Structuring your management thesis
The management thesis is not as rigorously structured as the general business thesis, and it contains a peculiarity seldom encountered in the business thesis: the case study. A representative management thesis may begin conventionally enough, by putting forth a problem statement and conducting a literature review, but the methodology and argument will be very different in character. Structuring your management thesis is often done around a case study, which is a fictitious dramatization of some principle—such as leadership or risk management—of management theory. The case study is followed by a more detailed discussion of how the depicted events illuminate management theory, and the thesis will conclude with a list of references.
The management thesis case study
The case study format was popularized by Harvard Business Review, but it has been a long-time tool of management theorists (such as Peter Drucker) who attempted to lend weight to otherwise airy and empirically lacking theories of leadership. Case studies are not theses or hypotheses in the ordinary sense; technically, they are either manufactured evidence for the truth of a theory or, when sourced from actual events, artful retellings of events based on the sole testimony of business leaders, which may not be as reliable as, for example, statistical evidence. However, while case studies lack this particular advantage, they have a compensating strength: they tend to be rhetorically strong pieces that succeed in vivifying what could otherwise be decontextualized, boring principles of management theory. Since the essential purpose of a thesis is to convince, the case study cannot for its own sake be ruled out as a valuable tool of the management thesis.

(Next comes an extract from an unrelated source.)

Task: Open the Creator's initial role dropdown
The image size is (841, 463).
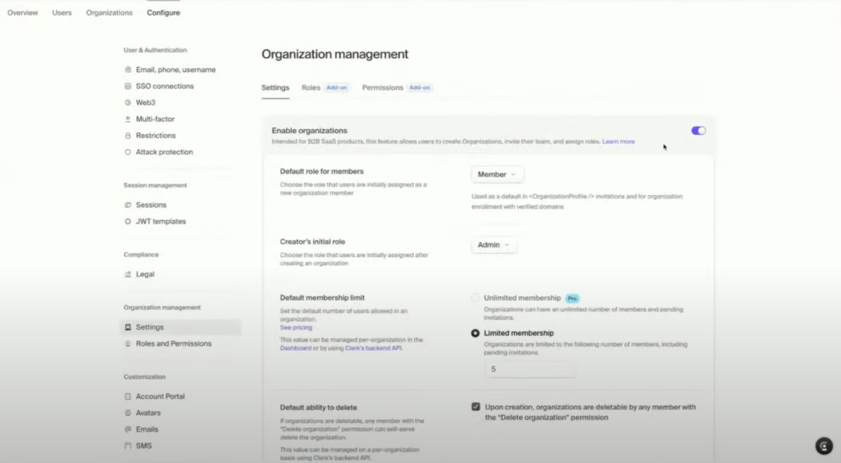Action: tap(493, 245)
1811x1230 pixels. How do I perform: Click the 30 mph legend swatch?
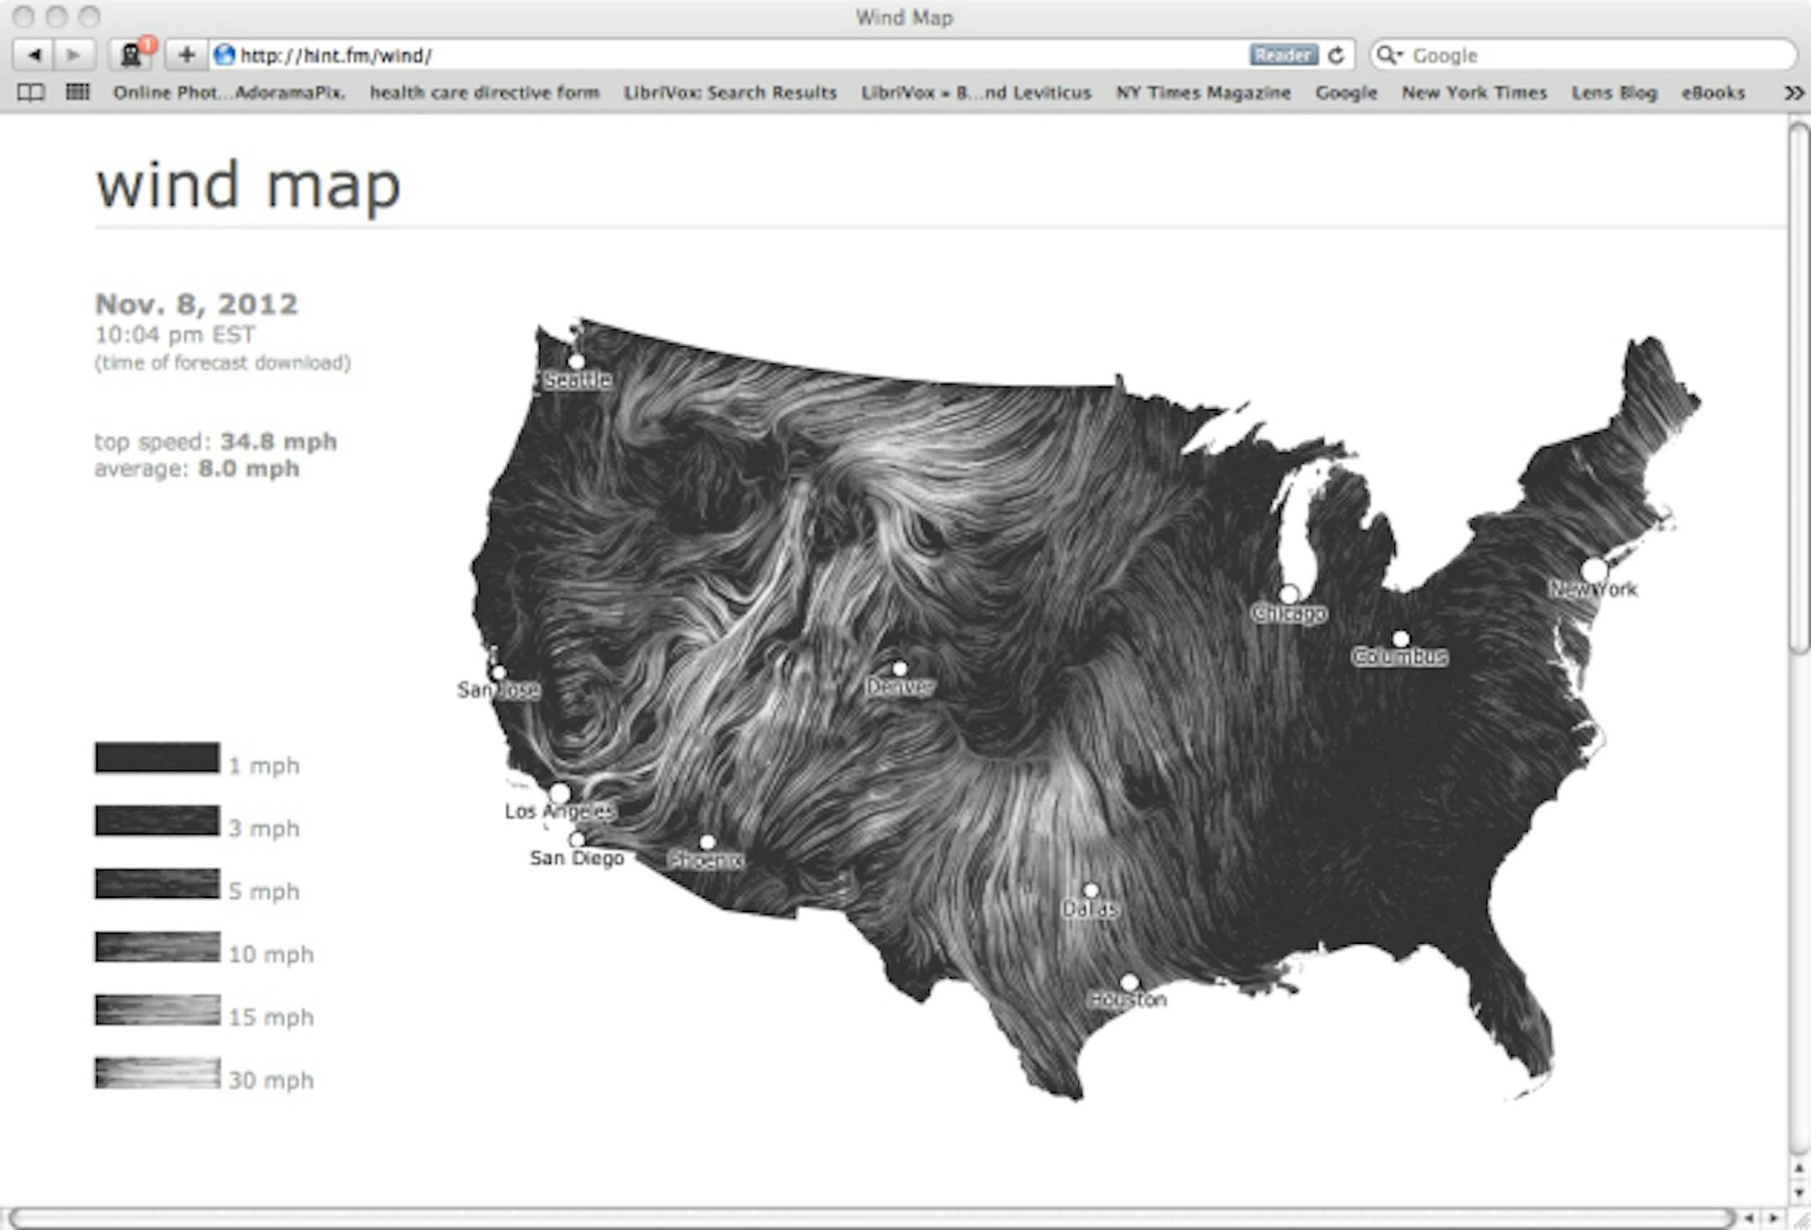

The management thesis echo chamber
Here already there is a major difference between the general business thesis and the management thesis. While business theoreticians are in broad agreement—about, say, the primacy of capitalism—management theoreticians are in even closer lock-step. Indeed, management theory exists precisely because managers are seen as prime movers of business value, so there is a remarkable degree of consensus on the importance of managers, how they add value to business processes, etc. Because most, if not all, of the extant management theory extols the role of the manager in this way, it is difficult to write a management thesis that draws on this literature without succumbing to an echo chamber effect. Thus, the chief danger of the management thesis is that it will forget the duty of a thesis to be contentious and critical, and deteriorate instead into a kind of cheer-leading for the manager. A closely related danger is the propensity to conflate what leaders do with what the company does so that, for example, a CEO’s strategic formulation is taken to be responsible for a company’s turnaround without considering all the other possible factors.
Other approaches to the management thesis
The case study is not the only format for the management thesis, although of late it is the most popular. Other approaches to the management thesis are more fact-based, consisting of management surveys, critiques of existing management theory, or analyses of the contributions of strategy to execution. These approaches to the management thesis are, however, more challenging then the case study-focused management thesis, as they do not contain manufactured evidence for the thesis.